● **Task goal**
Reproduce the data verbatim from its first line through the line that contains "[2367, 222]", including both of those lines.

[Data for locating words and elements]
__________________________________________________
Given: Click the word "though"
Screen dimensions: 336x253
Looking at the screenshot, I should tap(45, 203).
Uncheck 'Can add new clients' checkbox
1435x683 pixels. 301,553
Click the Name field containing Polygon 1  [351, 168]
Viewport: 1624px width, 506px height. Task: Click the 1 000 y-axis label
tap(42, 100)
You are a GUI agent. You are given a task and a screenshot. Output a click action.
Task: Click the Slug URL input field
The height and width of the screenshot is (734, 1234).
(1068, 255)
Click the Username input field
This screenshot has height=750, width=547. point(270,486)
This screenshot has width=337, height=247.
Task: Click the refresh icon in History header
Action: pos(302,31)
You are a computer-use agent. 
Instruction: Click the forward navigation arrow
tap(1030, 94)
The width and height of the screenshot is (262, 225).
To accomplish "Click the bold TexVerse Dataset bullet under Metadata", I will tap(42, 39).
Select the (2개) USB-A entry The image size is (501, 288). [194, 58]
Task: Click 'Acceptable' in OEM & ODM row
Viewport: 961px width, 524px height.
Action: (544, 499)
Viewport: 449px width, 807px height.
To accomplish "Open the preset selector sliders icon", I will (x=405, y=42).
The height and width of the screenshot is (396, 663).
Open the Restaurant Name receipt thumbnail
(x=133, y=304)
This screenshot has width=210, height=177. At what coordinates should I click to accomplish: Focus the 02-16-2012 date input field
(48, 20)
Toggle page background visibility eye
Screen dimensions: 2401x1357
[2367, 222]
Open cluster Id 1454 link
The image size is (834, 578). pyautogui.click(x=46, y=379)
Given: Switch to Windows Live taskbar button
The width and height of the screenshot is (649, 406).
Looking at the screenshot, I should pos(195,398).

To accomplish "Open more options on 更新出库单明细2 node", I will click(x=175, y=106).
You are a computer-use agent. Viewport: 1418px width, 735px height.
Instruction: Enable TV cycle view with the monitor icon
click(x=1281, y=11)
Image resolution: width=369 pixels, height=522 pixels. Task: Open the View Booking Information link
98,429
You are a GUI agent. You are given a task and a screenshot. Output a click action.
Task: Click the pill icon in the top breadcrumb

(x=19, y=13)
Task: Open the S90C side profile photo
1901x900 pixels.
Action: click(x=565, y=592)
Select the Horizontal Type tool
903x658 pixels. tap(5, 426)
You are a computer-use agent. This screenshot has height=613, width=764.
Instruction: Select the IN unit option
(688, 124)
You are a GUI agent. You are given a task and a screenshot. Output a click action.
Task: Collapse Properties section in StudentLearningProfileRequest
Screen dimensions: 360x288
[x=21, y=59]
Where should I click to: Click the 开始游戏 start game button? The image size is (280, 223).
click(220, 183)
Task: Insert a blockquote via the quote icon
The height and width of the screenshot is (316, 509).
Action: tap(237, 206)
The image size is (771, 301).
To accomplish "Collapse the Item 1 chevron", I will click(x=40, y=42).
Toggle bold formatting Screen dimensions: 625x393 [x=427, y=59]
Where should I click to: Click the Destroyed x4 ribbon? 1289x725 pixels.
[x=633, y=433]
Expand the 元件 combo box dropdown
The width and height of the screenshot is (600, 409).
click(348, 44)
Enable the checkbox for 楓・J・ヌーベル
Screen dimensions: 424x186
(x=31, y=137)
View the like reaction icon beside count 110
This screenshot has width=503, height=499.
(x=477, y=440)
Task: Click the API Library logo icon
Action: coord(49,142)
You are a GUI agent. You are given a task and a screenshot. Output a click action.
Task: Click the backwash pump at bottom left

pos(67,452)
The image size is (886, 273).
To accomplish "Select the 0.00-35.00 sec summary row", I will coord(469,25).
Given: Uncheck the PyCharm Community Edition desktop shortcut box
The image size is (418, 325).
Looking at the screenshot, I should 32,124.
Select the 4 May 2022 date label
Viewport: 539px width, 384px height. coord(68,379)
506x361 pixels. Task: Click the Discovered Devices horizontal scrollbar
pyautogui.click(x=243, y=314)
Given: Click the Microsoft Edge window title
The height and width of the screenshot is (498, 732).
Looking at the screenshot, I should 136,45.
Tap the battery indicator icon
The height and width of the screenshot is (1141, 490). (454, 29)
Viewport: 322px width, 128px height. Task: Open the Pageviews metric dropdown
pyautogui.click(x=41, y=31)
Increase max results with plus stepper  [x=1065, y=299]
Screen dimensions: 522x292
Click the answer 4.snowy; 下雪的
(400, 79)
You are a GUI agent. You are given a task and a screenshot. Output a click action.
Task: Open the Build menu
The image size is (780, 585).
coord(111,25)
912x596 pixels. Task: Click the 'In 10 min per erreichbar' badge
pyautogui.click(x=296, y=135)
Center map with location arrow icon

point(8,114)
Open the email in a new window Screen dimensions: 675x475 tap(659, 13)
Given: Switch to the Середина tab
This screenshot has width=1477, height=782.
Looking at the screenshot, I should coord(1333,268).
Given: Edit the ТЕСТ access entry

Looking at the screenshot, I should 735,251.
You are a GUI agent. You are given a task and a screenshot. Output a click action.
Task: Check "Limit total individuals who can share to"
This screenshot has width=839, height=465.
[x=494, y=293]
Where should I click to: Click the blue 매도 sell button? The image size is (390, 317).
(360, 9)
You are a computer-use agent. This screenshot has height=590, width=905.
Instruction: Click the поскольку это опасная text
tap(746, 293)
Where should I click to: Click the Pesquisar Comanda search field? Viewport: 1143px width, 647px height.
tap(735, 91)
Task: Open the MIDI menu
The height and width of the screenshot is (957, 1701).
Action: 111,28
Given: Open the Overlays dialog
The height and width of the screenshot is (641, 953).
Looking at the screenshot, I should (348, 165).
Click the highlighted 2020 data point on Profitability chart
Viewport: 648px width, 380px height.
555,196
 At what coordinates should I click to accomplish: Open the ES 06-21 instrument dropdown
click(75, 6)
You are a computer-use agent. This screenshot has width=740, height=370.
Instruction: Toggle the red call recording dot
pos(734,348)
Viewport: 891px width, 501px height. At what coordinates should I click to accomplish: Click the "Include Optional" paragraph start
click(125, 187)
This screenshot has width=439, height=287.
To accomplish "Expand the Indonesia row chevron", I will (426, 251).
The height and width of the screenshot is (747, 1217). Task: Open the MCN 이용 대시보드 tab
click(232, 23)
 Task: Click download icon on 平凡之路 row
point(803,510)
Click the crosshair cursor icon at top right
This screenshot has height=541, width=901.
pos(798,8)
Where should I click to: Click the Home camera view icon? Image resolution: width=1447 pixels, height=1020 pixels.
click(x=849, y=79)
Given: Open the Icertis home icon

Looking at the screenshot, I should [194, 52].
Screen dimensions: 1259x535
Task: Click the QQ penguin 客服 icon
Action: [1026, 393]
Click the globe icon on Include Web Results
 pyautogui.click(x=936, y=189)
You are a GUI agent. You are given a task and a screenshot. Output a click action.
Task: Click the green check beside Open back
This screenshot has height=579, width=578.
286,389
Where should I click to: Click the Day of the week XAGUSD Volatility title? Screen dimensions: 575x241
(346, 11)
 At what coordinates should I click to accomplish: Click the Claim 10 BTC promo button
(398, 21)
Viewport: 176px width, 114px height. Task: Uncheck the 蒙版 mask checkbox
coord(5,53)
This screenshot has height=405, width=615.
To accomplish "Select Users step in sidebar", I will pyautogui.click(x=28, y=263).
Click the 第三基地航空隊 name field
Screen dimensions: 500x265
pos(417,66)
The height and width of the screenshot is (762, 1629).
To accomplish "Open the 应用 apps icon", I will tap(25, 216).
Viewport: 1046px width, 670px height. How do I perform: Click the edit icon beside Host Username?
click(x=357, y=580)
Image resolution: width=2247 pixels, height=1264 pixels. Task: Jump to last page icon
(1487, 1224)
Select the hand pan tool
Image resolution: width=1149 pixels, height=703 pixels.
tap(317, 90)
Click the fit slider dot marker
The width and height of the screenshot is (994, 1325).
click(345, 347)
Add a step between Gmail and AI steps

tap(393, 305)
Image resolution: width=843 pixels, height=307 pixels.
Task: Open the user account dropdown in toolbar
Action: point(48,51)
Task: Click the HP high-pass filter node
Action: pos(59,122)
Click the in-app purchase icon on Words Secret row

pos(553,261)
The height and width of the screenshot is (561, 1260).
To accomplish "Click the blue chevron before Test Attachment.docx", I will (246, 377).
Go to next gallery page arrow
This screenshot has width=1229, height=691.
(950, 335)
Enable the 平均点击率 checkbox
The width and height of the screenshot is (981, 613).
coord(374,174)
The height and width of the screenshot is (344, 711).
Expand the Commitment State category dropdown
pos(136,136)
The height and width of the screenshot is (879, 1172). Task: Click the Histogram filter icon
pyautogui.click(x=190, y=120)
__________________________________________________
● **Completed exercise**
Given: Click the word "though"
Screen dimensions: 336x253
Looking at the screenshot, I should tap(45, 203).
Uncheck 'Can add new clients' checkbox
1435x683 pixels. 301,553
Click the Name field containing Polygon 1  [351, 168]
Viewport: 1624px width, 506px height. Task: Click the 1 000 y-axis label
tap(42, 100)
You are a GUI agent. You are given a task and a screenshot. Output a click action.
Task: Click the Slug URL input field
The height and width of the screenshot is (734, 1234).
(1068, 255)
Click the Username input field
This screenshot has height=750, width=547. point(270,486)
This screenshot has width=337, height=247.
Task: Click the refresh icon in History header
Action: pos(302,31)
You are a computer-use agent. 
Instruction: Click the forward navigation arrow
tap(1030, 94)
The width and height of the screenshot is (262, 225).
To accomplish "Click the bold TexVerse Dataset bullet under Metadata", I will tap(42, 39).
Select the (2개) USB-A entry The image size is (501, 288). [194, 58]
Task: Click 'Acceptable' in OEM & ODM row
Viewport: 961px width, 524px height.
Action: (544, 499)
Viewport: 449px width, 807px height.
To accomplish "Open the preset selector sliders icon", I will (x=405, y=42).
The height and width of the screenshot is (396, 663).
Open the Restaurant Name receipt thumbnail
(x=133, y=304)
This screenshot has width=210, height=177. At what coordinates should I click to accomplish: Focus the 02-16-2012 date input field
(48, 20)
Toggle page background visibility eye
Screen dimensions: 2401x1357
[2367, 222]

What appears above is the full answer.